The pinion angle looks about right. Just look at any low pinion front axle whether it be a gm/dodge 60, waggy 44, 30, whatever.
The pinion angle is flat.
 
bring back the white Cherokee on cut thornbirds
 
bring back the white Cherokee on cut thornbirds
Yeah I miss that jeep, it was quite the rig...for me anyways!! And those tires...whew they were a
 
Well got shocks mounted up!
I actually cut a whole piece to plate the frame with on steering box side..even made holes for bolts to go through (this is epic for john fuller LOL) and it goes all the way down past shock mounts.
Made a track bar too!
Steers weird though?? Maybe I'm not used to be in joints or need to take all the slack out of them??..it just seems so loose even with track bar no difference even though I can see the stiffness from the track bar added..so gonna start with taking slack out of heim at the draglink first and see what that does
0529171755.jpg
0529171753a.jpg
0529171753.jpg
 
Tie rod is really tight, I did the rubber bushing thing. I guess drag link needs it too
 
Is this what's hurting my steering..like all the play I'm feeling in it is from this heim having too much movement?
0529171945.jpg
 
When you remove the track bar, how much better is the steering?
Ever heard about how a drag link and track bar need to.be parallel with each other?
When they form an "X" that's far removed from a "=".
Well track bar did help a lot believe it or not...before the body would shift quite a bit then turn now it starts to steer right away but most of the play I guess is when you go back and forth I guess..mostly
 
Well track bar did help a lot believe it or not...before the body would shift quite a bit then turn now it starts to steer right away but most of the play I guess is when you go back and forth I guess..mostly

What about when the axle goes up and down and articulates?

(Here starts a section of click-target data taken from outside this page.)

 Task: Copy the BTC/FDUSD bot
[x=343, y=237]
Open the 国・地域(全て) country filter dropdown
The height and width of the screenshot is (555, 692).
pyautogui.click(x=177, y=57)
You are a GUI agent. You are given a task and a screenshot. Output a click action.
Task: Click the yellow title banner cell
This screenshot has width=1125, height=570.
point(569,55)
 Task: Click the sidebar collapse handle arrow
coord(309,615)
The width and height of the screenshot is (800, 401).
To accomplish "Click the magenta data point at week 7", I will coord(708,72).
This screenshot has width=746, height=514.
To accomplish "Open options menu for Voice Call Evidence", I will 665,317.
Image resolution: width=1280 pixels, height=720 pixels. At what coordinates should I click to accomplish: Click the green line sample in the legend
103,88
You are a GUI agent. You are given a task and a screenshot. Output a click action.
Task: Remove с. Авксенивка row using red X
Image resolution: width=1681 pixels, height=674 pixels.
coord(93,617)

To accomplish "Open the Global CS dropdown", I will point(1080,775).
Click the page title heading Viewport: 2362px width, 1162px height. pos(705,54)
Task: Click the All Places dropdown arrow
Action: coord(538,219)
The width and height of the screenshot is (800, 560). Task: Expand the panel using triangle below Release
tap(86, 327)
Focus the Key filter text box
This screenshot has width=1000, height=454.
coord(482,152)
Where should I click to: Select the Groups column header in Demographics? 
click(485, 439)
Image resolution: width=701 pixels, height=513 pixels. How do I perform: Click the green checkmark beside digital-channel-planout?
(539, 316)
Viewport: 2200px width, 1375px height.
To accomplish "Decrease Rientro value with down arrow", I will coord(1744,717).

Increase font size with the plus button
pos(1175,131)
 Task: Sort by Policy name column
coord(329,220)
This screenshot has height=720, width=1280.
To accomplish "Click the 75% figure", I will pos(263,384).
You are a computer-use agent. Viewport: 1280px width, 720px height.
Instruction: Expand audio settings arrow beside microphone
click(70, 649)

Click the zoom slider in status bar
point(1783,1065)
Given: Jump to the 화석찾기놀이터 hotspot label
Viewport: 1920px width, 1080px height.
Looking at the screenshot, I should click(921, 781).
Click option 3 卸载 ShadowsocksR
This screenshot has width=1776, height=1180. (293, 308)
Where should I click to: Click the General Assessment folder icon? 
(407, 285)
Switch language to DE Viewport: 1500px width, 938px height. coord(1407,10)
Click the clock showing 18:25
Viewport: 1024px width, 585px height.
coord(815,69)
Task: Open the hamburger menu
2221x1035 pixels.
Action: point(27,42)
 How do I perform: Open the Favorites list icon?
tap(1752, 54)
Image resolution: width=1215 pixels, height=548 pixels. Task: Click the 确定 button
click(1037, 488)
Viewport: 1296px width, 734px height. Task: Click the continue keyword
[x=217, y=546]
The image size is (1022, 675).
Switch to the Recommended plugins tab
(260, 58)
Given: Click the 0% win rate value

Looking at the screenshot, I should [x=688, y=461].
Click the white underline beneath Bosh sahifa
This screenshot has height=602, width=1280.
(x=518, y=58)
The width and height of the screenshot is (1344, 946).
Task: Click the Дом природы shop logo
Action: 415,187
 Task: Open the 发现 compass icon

You are going to have an epic case of bump steer with that setup. I.e.: fix that now.

Drag link and track bar(panhard) should be equal length and parallel.
 
I would ditch that track bar. Since you are not driving it on the road, you really shouldn't need it, especially with leaf spring packs that are that heavy. If you were driving it on the road I would still tell you to ditch that track bar because it is going to give you some VERY weird steering characteristics as the vehicle moves up and down, and you would likely end up somewhere you didn't want to be. Offroad it is going to limit your suspension travel as your springs want to travel straight up and down and the track bar is trying to pull it to the side.

If you have loose steering it could be slop in the box or input of the box. Otherwise it is due to a loose joint, bushing deflection in the shackles/springs or deflection in your steering bracketry/contraption. Have someone turn the wheel with the vehicle off while you watch each joint for slop or deflection.
 
That steering setup is always going to have a big dead spot in it.
 
I would ditch that track bar. Since you are not driving it on the road, you really shouldn't need it, especially with leaf spring packs that are that heavy. If you were driving it on the road I would still tell you to ditch that track bar because it is going to give you some VERY weird steering characteristics as the vehicle moves up and down, and you would likely end up somewhere you didn't want to be. Offroad it is going to limit your suspension travel as your springs want to travel straight up and down and the track bar is trying to pull it to the side.

If you have loose steering it could be slop in the box or input of the box. Otherwise it is due to a loose joint, bushing deflection in the shackles/springs or deflection in your steering bracketry/contraption. Have someone turn the wheel with the vehicle off while you watch each joint for slop or deflection.
I guess tomorrow I will take it off and start with the drag link heim joint and get all the slop out of it..this picture shows the axle side heim on drag link and it moves a lot so I guess I need to take that slop out??
0529171945.jpg
 
Leaf springs and a track bar don't work well together. They bind as they work against each other. Jeep tried it on the YJ and it didn't work then either.